I'm sorry, but that is just really sick. I realize I'm not supposed
to be paying attention to that, but I couldn't help it.
> Emily Short has written a thoughtful article called "Emergent Puzzle
> Solutions" in response to this thread:
As soon as I stop laughing, I will click through...
Yeah, it's interesting: Emily and the writers-in are, I think,
exactly on the right track, both in terms of how such a game must be
designed (you'd want the combinatorial possibilities to explode fairly
quickly) and in terms of questioning how such a simulationist
framework could be made into a satisfying narrative.

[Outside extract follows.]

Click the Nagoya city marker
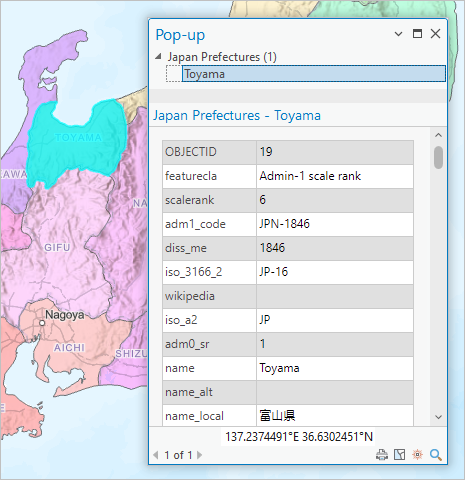 (42, 323)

It seems to me that the fundamental problem with making such a game is
simply in understanding the logic of the game you've made. It seems
in the essay and following discussion three issues are identified:
1. Can you reasonably do the things you imagine you ought to be able
to? Take the door off its hinges and burn it? Or, drag it to the
river, and use it as a raft? Will that put it out? etc. Emily talks
about that one.
2. Can you *not* do things that you ought not be able to do? Also
3. Is there a sufficiently broad range of things that we can
experiment meaningfully. -- A much more difficult problem, and dearer
to our hearts! It seems to me that, if you want to find a way to make
this kind of game, what you absolutely *need* to create as a basic
tool of game design is an "autoplay" feature, where the game itself
understands what goals a player might have and "drives" the pc through
many actions, blindly or with heuristics, like a chess program.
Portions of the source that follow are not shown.